EN 1993-1-2 Fire Design — Section Factor, Critical Temperature, Passive Protection
Quick Reference: This guide covers structural fire design of steel members to EN 1993-1-2:2005. We explain the section factor Am/V and how it controls heating rate, the critical temperature θcr as a function of load utilisation, the three simplified design approaches (load level, critical temperature, limiting temperature), and passive fire protection methods including intumescent coatings, board systems, and sprayed cementitious materials. All clauses reference EN 1993-1-2.
PRELIMINARY — NOT FOR CONSTRUCTION. All calculations are illustrative educational examples. Results must be verified by a licensed Professional Engineer before use in any design project.
1. Fire Design Philosophy — Accidental Limit State
Structural fire design differs fundamentally from ambient temperature design in two respects: the loads are reduced (accidental combination), and the material strength degrades with temperature. EN 1993-1-2 prescribes three design approaches, each appropriate for different levels of design refinement:
| Approach | Clause | Usage |
|---|---|---|
| Load level (simplified) | 4.2.2 | Preliminary sizing, tabulated data |
| Critical temperature | 4.2.4 | Most common for protected and unprotected steel |
| Limiting temperature | 4.2.3 | Simple verification when θa ≤ θa,cr |
The fire resistance period is expressed in minutes: R30, R60, R90, R120 — these require the member to maintain its load-bearing function for 30, 60, 90, or 120 minutes under the standard ISO 834 fire curve.
2. Section Factor — Am/V (or Ap/V)
The section factor is the single most important parameter in steel fire design. It governs how quickly a bare steel section heats up when exposed to fire.
Am/V = heated perimeter / volume per unit length (m⁻¹)
Where:
- Am = exposed surface area per unit length (m²/m)
- V = volume of steel per unit length (m³/m)
- A = cross-sectional area (often reported as Ap/V = profile perimeter / volume)
For I-sections exposed on 3 sides (top flange in contact with a concrete slab — the most common floor beam case):
Am/V = (b + 2h) / A
where b = bottom flange width, h = section depth, A = cross-sectional area.

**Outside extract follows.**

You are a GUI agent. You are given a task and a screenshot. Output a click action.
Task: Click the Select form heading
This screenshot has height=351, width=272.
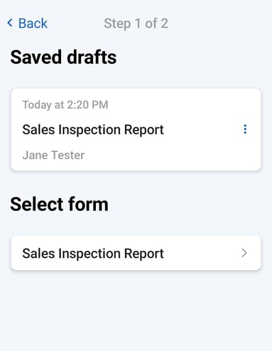(59, 204)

For I-sections exposed on 4 sides (columns, perimeter beams with no slab contact):
Am/V = (2b + 2h − tw) / A ≈ (2b + 2h) / A (approximately)
Example Section Factors:
| Section | 3-sided Am/V (m⁻¹) | 4-sided Am/V (m⁻¹) | Heating Rate |
|---|---|---|---|
| IPE 200 | 195 | 260 | Very fast |
| IPE 400 | 116 | 155 | Moderate |
| IPE 600 | 85 | 113 | Slow |
| HEA 200 | 95 | 125 | Moderate |
| HEB 300 | 59 | 78 | Slow |
| SHS 200×200×10 (box) | 189 | 189 | Fast (4-sided) |
Golden rule: sections with Am/V > 200 m⁻¹ heat so quickly that unprotected steel will reach critical temperature within 10–15 minutes of standard fire exposure — they require fire protection for any fire rating. Sections with Am/V < 50 m⁻¹ (heavy column sections, large hollow sections fillable with concrete) can sometimes achieve R30 without protection.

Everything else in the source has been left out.